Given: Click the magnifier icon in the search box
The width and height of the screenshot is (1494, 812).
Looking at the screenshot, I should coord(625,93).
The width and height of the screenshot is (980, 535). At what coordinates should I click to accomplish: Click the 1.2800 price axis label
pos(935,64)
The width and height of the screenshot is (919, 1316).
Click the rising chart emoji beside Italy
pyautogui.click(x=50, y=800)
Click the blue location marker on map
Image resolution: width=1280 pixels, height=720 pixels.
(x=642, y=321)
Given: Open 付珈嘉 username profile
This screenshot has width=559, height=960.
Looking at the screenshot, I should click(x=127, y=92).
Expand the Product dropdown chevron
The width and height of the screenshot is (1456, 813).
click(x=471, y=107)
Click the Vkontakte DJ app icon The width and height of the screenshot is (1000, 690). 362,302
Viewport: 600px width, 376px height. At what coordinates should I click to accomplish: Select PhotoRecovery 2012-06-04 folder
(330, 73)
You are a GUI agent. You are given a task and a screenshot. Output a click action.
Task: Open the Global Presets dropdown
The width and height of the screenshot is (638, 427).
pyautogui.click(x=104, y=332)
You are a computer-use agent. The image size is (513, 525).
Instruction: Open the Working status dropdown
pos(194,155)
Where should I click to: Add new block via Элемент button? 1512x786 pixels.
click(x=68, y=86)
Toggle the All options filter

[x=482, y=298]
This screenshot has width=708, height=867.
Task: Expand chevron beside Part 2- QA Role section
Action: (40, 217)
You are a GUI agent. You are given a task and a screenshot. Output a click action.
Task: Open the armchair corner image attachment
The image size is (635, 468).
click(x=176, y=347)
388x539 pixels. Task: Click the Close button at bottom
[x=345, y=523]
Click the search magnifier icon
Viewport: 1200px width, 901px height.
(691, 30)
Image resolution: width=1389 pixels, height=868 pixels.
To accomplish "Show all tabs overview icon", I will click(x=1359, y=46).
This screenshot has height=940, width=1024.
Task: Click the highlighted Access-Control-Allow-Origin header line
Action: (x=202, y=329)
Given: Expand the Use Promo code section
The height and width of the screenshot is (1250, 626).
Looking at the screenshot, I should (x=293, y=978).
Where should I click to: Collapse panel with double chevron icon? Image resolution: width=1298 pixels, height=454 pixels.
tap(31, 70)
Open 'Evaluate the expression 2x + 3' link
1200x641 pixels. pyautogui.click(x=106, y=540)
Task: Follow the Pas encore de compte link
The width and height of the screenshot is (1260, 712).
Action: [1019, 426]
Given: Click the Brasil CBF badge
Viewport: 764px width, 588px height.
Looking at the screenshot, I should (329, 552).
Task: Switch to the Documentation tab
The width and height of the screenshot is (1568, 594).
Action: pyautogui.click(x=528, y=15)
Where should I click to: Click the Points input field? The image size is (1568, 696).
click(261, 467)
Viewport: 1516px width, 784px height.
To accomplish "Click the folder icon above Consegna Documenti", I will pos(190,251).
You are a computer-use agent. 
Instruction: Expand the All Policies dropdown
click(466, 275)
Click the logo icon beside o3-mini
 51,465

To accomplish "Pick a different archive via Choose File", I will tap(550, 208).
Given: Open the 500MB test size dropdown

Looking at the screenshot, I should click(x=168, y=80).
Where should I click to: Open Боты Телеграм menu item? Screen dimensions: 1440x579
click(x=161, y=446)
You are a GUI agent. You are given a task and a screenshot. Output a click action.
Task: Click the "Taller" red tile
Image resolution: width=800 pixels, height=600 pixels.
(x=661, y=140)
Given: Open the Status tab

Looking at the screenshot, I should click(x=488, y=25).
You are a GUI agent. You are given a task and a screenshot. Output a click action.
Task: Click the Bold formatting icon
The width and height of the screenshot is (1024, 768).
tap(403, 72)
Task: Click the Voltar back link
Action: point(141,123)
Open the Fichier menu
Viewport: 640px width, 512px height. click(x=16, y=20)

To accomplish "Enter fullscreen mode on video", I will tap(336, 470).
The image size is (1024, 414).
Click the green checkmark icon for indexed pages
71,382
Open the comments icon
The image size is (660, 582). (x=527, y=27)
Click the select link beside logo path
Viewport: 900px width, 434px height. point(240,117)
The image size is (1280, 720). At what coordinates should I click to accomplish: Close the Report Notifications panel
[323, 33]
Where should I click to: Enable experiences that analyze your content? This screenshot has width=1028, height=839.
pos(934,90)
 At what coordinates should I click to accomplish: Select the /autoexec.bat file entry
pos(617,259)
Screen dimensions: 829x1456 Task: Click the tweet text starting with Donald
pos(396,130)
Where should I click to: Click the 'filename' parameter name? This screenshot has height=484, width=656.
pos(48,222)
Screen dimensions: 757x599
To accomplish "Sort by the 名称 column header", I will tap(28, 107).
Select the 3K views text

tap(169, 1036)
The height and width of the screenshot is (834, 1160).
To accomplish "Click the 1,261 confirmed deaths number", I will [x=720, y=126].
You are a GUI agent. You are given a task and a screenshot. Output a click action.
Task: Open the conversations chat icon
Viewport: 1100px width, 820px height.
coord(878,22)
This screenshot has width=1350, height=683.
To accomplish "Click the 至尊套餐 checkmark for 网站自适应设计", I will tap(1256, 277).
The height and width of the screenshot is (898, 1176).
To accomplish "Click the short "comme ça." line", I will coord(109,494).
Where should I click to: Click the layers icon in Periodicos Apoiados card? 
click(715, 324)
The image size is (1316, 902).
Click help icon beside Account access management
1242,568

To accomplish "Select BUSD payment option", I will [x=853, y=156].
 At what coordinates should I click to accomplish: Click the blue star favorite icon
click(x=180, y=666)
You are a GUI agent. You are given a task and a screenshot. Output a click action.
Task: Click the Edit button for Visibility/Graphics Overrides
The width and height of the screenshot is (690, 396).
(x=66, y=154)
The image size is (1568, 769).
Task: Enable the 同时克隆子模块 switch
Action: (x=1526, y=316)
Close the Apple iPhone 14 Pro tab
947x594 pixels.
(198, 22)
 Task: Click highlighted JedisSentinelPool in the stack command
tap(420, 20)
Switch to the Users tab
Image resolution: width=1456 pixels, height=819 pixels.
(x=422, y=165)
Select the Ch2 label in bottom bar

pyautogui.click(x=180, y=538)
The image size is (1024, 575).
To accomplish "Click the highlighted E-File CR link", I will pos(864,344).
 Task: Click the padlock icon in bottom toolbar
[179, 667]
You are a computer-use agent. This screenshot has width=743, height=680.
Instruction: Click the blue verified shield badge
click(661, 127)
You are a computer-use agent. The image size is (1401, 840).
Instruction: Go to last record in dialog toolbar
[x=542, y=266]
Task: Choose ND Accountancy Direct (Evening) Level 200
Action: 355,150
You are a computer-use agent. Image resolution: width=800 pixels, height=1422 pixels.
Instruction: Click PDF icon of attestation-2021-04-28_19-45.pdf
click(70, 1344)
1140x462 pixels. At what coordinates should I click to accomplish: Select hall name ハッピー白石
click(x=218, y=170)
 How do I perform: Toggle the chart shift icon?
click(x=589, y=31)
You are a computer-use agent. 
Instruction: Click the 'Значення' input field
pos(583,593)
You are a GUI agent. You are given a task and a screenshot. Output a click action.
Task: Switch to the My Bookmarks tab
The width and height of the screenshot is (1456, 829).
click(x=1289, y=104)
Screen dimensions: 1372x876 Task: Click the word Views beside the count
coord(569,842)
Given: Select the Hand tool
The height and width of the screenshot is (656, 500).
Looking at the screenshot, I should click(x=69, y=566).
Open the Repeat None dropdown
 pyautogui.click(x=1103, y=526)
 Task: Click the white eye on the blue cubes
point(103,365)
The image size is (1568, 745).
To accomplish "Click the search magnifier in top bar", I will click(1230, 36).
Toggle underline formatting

━━━━━━━━━━━━━━━━━━━━

• [BRIEF]: Please reproduce all of the entries exactly as they stand.

• [EXERCISE RESPONSE]:
Given: Click the magnifier icon in the search box
The width and height of the screenshot is (1494, 812).
Looking at the screenshot, I should coord(625,93).
The width and height of the screenshot is (980, 535). At what coordinates should I click to accomplish: Click the 1.2800 price axis label
pos(935,64)
The width and height of the screenshot is (919, 1316).
Click the rising chart emoji beside Italy
pyautogui.click(x=50, y=800)
Click the blue location marker on map
Image resolution: width=1280 pixels, height=720 pixels.
(x=642, y=321)
Given: Open 付珈嘉 username profile
This screenshot has width=559, height=960.
Looking at the screenshot, I should click(x=127, y=92).
Expand the Product dropdown chevron
The width and height of the screenshot is (1456, 813).
click(x=471, y=107)
Click the Vkontakte DJ app icon The width and height of the screenshot is (1000, 690). 362,302
Viewport: 600px width, 376px height. At what coordinates should I click to accomplish: Select PhotoRecovery 2012-06-04 folder
(330, 73)
You are a GUI agent. You are given a task and a screenshot. Output a click action.
Task: Open the Global Presets dropdown
The width and height of the screenshot is (638, 427).
pyautogui.click(x=104, y=332)
You are a computer-use agent. The image size is (513, 525).
Instruction: Open the Working status dropdown
pos(194,155)
Where should I click to: Add new block via Элемент button? 1512x786 pixels.
click(x=68, y=86)
Toggle the All options filter

[x=482, y=298]
This screenshot has width=708, height=867.
Task: Expand chevron beside Part 2- QA Role section
Action: (40, 217)
You are a GUI agent. You are given a task and a screenshot. Output a click action.
Task: Open the armchair corner image attachment
The image size is (635, 468).
click(x=176, y=347)
388x539 pixels. Task: Click the Close button at bottom
[x=345, y=523]
Click the search magnifier icon
Viewport: 1200px width, 901px height.
(691, 30)
Image resolution: width=1389 pixels, height=868 pixels.
To accomplish "Show all tabs overview icon", I will click(x=1359, y=46).
This screenshot has height=940, width=1024.
Task: Click the highlighted Access-Control-Allow-Origin header line
Action: (x=202, y=329)
Given: Expand the Use Promo code section
The height and width of the screenshot is (1250, 626).
Looking at the screenshot, I should (x=293, y=978).
Where should I click to: Collapse panel with double chevron icon? Image resolution: width=1298 pixels, height=454 pixels.
tap(31, 70)
Open 'Evaluate the expression 2x + 3' link
1200x641 pixels. pyautogui.click(x=106, y=540)
Task: Follow the Pas encore de compte link
The width and height of the screenshot is (1260, 712).
Action: [1019, 426]
Given: Click the Brasil CBF badge
Viewport: 764px width, 588px height.
Looking at the screenshot, I should (329, 552).
Task: Switch to the Documentation tab
The width and height of the screenshot is (1568, 594).
Action: pyautogui.click(x=528, y=15)
Where should I click to: Click the Points input field? The image size is (1568, 696).
click(261, 467)
Viewport: 1516px width, 784px height.
To accomplish "Click the folder icon above Consegna Documenti", I will pos(190,251).
You are a computer-use agent. 
Instruction: Expand the All Policies dropdown
click(466, 275)
Click the logo icon beside o3-mini
 51,465

To accomplish "Pick a different archive via Choose File", I will tap(550, 208).
Given: Open the 500MB test size dropdown

Looking at the screenshot, I should click(x=168, y=80).
Where should I click to: Open Боты Телеграм menu item? Screen dimensions: 1440x579
click(x=161, y=446)
You are a GUI agent. You are given a task and a screenshot. Output a click action.
Task: Click the "Taller" red tile
Image resolution: width=800 pixels, height=600 pixels.
(x=661, y=140)
Given: Open the Status tab

Looking at the screenshot, I should click(x=488, y=25).
You are a GUI agent. You are given a task and a screenshot. Output a click action.
Task: Click the Bold formatting icon
The width and height of the screenshot is (1024, 768).
tap(403, 72)
Task: Click the Voltar back link
Action: point(141,123)
Open the Fichier menu
Viewport: 640px width, 512px height. click(x=16, y=20)

To accomplish "Enter fullscreen mode on video", I will tap(336, 470).
The image size is (1024, 414).
Click the green checkmark icon for indexed pages
71,382
Open the comments icon
The image size is (660, 582). (x=527, y=27)
Click the select link beside logo path
Viewport: 900px width, 434px height. point(240,117)
The image size is (1280, 720). At what coordinates should I click to accomplish: Close the Report Notifications panel
[323, 33]
Where should I click to: Enable experiences that analyze your content? This screenshot has width=1028, height=839.
pos(934,90)
 At what coordinates should I click to accomplish: Select the /autoexec.bat file entry
pos(617,259)
Screen dimensions: 829x1456 Task: Click the tweet text starting with Donald
pos(396,130)
Where should I click to: Click the 'filename' parameter name? This screenshot has height=484, width=656.
pos(48,222)
Screen dimensions: 757x599
To accomplish "Sort by the 名称 column header", I will tap(28, 107).
Select the 3K views text

tap(169, 1036)
The height and width of the screenshot is (834, 1160).
To accomplish "Click the 1,261 confirmed deaths number", I will [x=720, y=126].
You are a GUI agent. You are given a task and a screenshot. Output a click action.
Task: Open the conversations chat icon
Viewport: 1100px width, 820px height.
coord(878,22)
This screenshot has width=1350, height=683.
To accomplish "Click the 至尊套餐 checkmark for 网站自适应设计", I will tap(1256, 277).
The height and width of the screenshot is (898, 1176).
To accomplish "Click the short "comme ça." line", I will coord(109,494).
Where should I click to: Click the layers icon in Periodicos Apoiados card? 
click(715, 324)
The image size is (1316, 902).
Click help icon beside Account access management
1242,568

To accomplish "Select BUSD payment option", I will [x=853, y=156].
 At what coordinates should I click to accomplish: Click the blue star favorite icon
click(x=180, y=666)
You are a GUI agent. You are given a task and a screenshot. Output a click action.
Task: Click the Edit button for Visibility/Graphics Overrides
The width and height of the screenshot is (690, 396).
(x=66, y=154)
The image size is (1568, 769).
Task: Enable the 同时克隆子模块 switch
Action: (x=1526, y=316)
Close the Apple iPhone 14 Pro tab
947x594 pixels.
(198, 22)
 Task: Click highlighted JedisSentinelPool in the stack command
tap(420, 20)
Switch to the Users tab
Image resolution: width=1456 pixels, height=819 pixels.
(x=422, y=165)
Select the Ch2 label in bottom bar

pyautogui.click(x=180, y=538)
The image size is (1024, 575).
To accomplish "Click the highlighted E-File CR link", I will pos(864,344).
 Task: Click the padlock icon in bottom toolbar
[179, 667]
You are a computer-use agent. This screenshot has width=743, height=680.
Instruction: Click the blue verified shield badge
click(661, 127)
You are a computer-use agent. The image size is (1401, 840).
Instruction: Go to last record in dialog toolbar
[x=542, y=266]
Task: Choose ND Accountancy Direct (Evening) Level 200
Action: 355,150
You are a computer-use agent. Image resolution: width=800 pixels, height=1422 pixels.
Instruction: Click PDF icon of attestation-2021-04-28_19-45.pdf
click(70, 1344)
1140x462 pixels. At what coordinates should I click to accomplish: Select hall name ハッピー白石
click(x=218, y=170)
 How do I perform: Toggle the chart shift icon?
click(x=589, y=31)
You are a computer-use agent. 
Instruction: Click the 'Значення' input field
pos(583,593)
You are a GUI agent. You are given a task and a screenshot. Output a click action.
Task: Switch to the My Bookmarks tab
The width and height of the screenshot is (1456, 829).
click(x=1289, y=104)
Screen dimensions: 1372x876 Task: Click the word Views beside the count
coord(569,842)
Given: Select the Hand tool
The height and width of the screenshot is (656, 500).
Looking at the screenshot, I should click(x=69, y=566).
Open the Repeat None dropdown
 pyautogui.click(x=1103, y=526)
 Task: Click the white eye on the blue cubes
point(103,365)
The image size is (1568, 745).
To accomplish "Click the search magnifier in top bar", I will click(1230, 36).
Toggle underline formatting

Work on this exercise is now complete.